#### Aim:
Rewrite the stretch from the line containing "Click the Division 1 row name" through the line containing "pyautogui.click(x=353, y=740)", switching "details" to "info" and leaving everything else as it is.

— begin Dataset content —

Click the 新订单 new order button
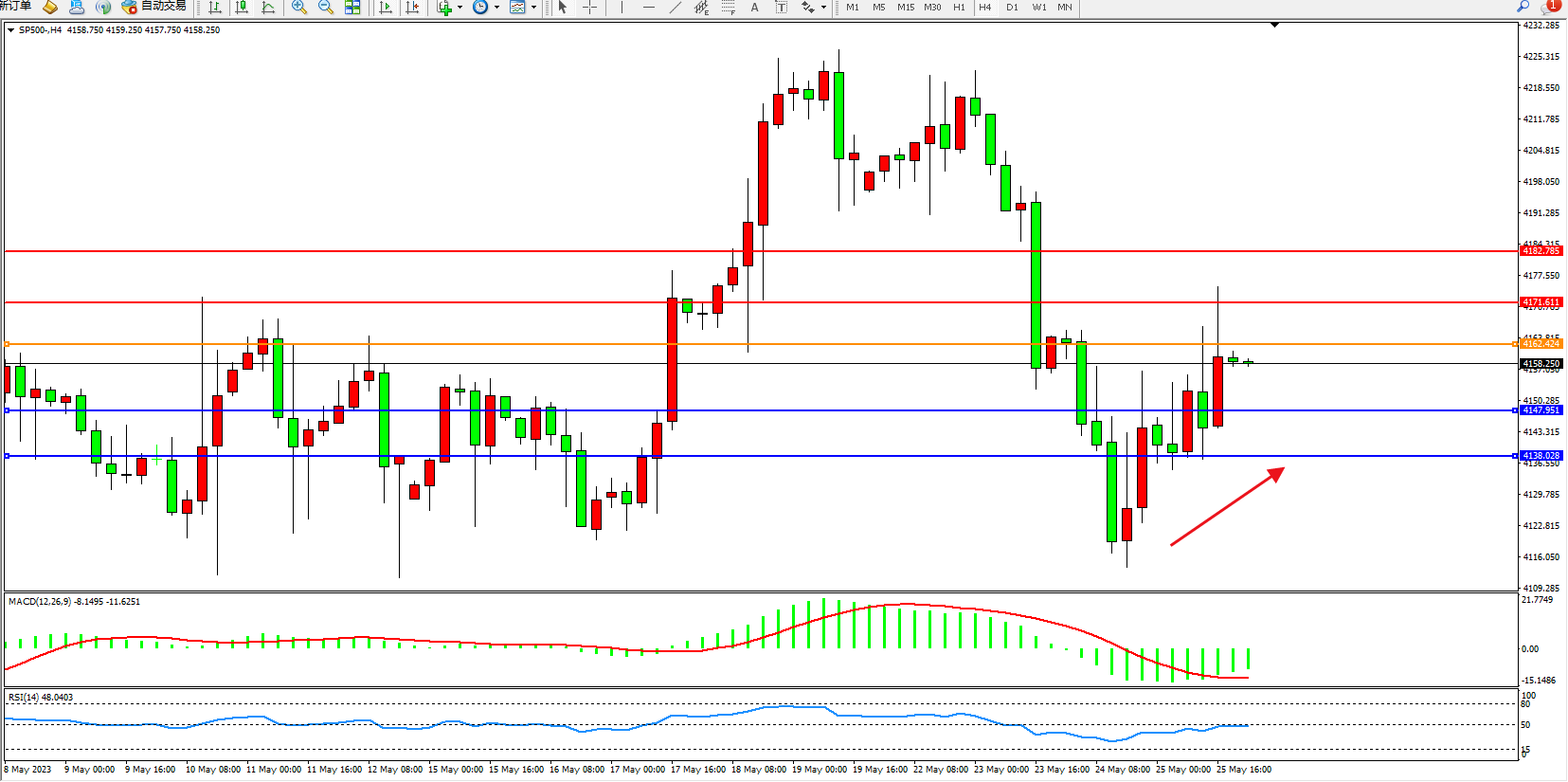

— end Dataset content —
— begin Dataset content —

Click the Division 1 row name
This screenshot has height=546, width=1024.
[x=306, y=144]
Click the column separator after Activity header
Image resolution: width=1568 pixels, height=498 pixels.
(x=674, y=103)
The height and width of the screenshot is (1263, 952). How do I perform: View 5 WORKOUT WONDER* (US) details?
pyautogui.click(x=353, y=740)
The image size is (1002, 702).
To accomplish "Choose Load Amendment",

— end Dataset content —
— begin Dataset content —

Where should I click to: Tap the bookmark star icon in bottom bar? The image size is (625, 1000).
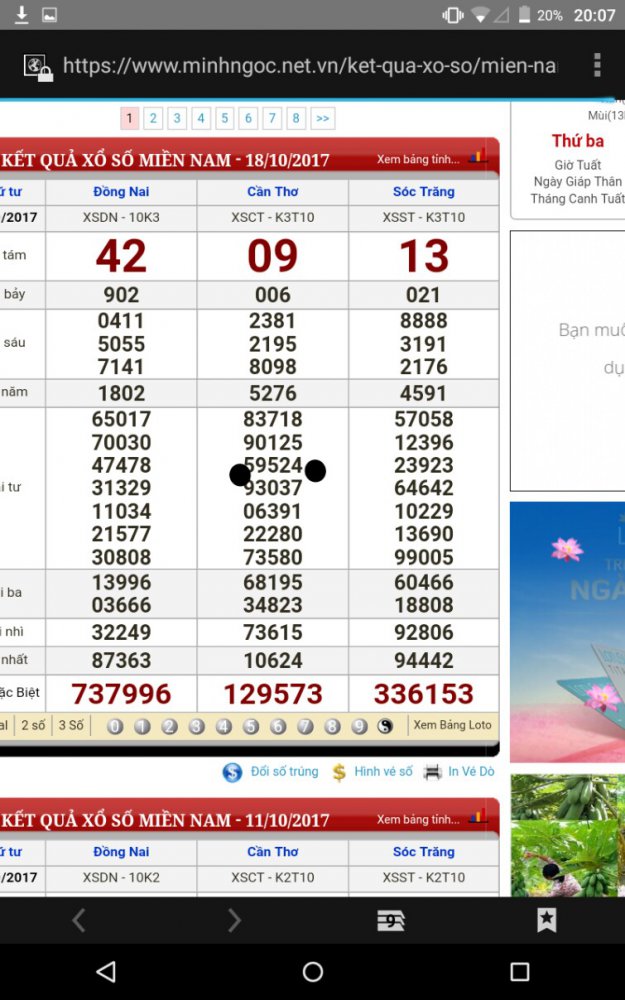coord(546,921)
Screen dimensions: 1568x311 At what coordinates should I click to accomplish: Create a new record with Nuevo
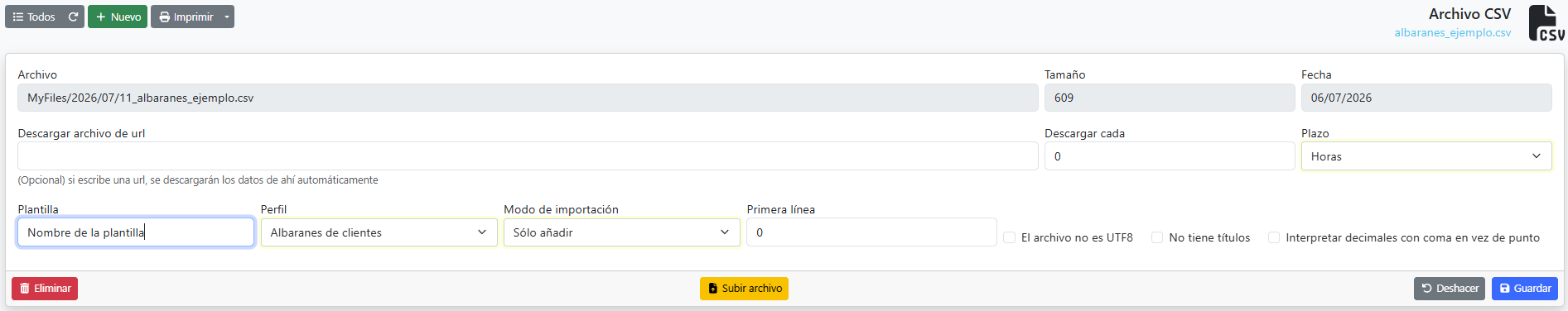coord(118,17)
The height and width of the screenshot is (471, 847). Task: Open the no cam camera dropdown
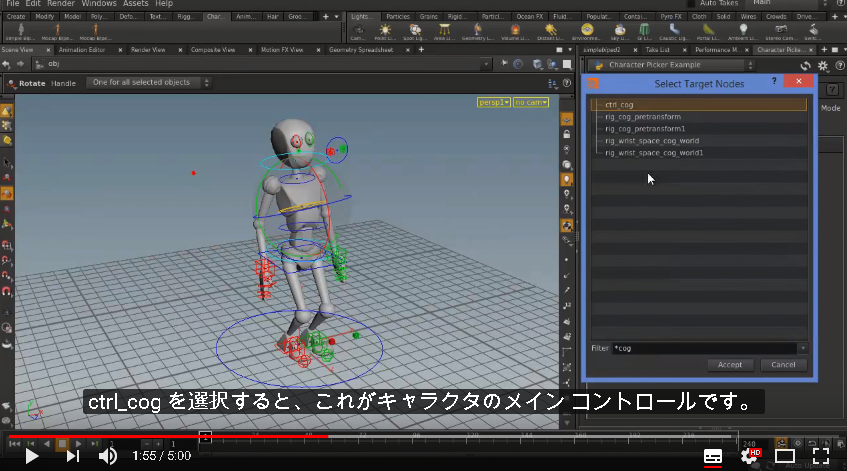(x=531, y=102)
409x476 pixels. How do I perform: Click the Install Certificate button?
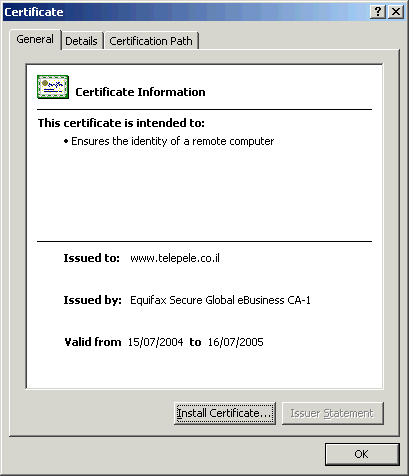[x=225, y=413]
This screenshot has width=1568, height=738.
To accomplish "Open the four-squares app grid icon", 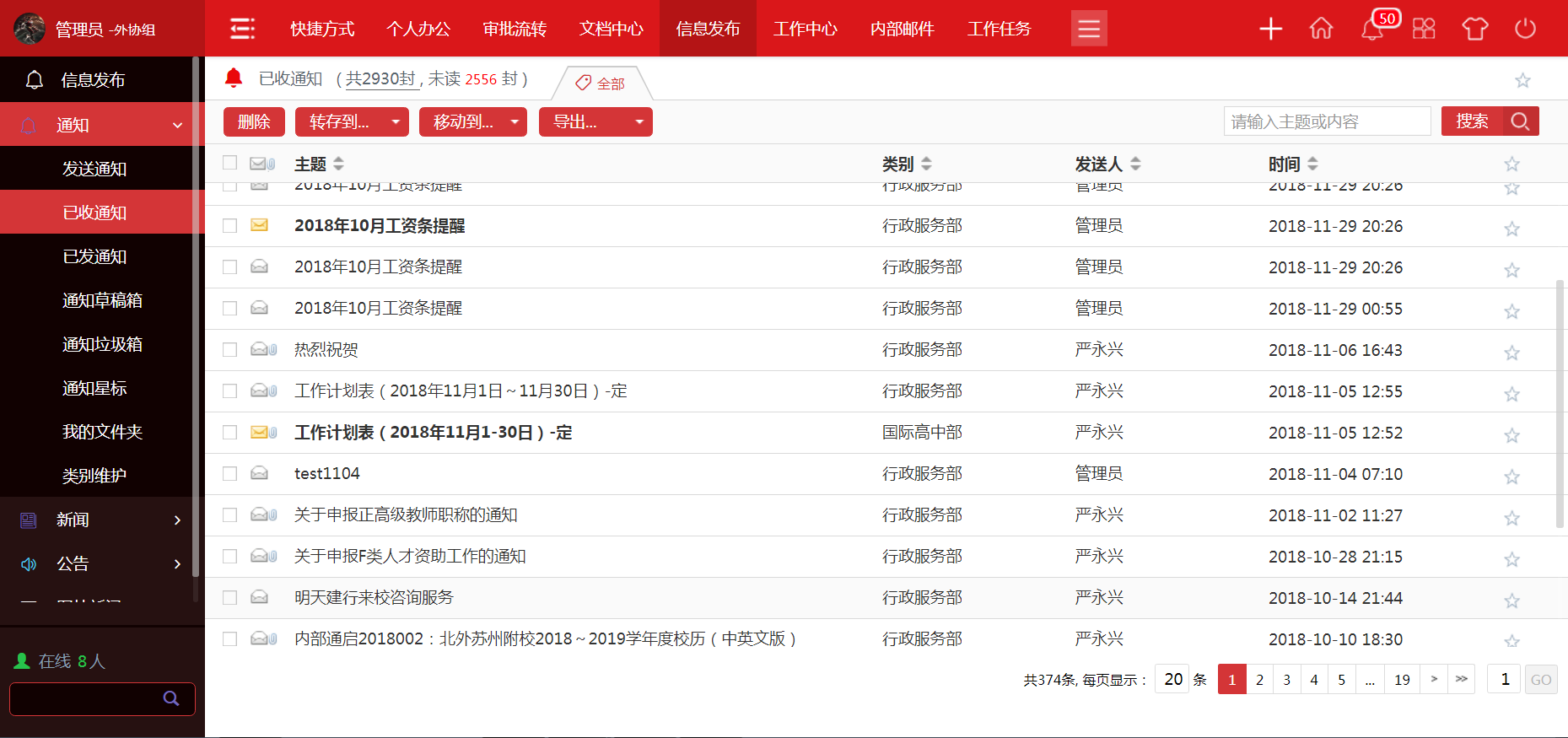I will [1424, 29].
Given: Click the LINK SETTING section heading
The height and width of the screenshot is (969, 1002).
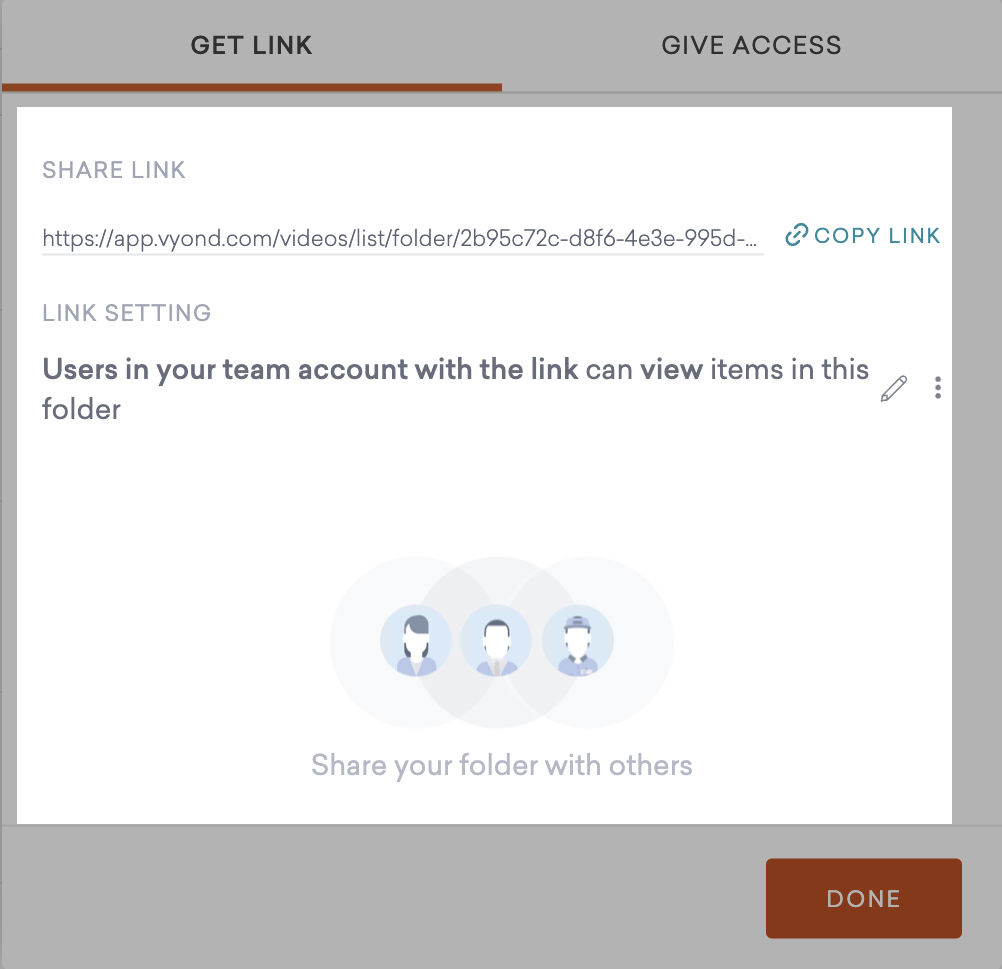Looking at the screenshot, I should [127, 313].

— end Dataset content —

#### Written response:
Click the Division 1 row name
This screenshot has height=546, width=1024.
[x=306, y=144]
Click the column separator after Activity header
Image resolution: width=1568 pixels, height=498 pixels.
(x=674, y=103)
The height and width of the screenshot is (1263, 952). How do I perform: View 5 WORKOUT WONDER* (US) info?
pyautogui.click(x=353, y=740)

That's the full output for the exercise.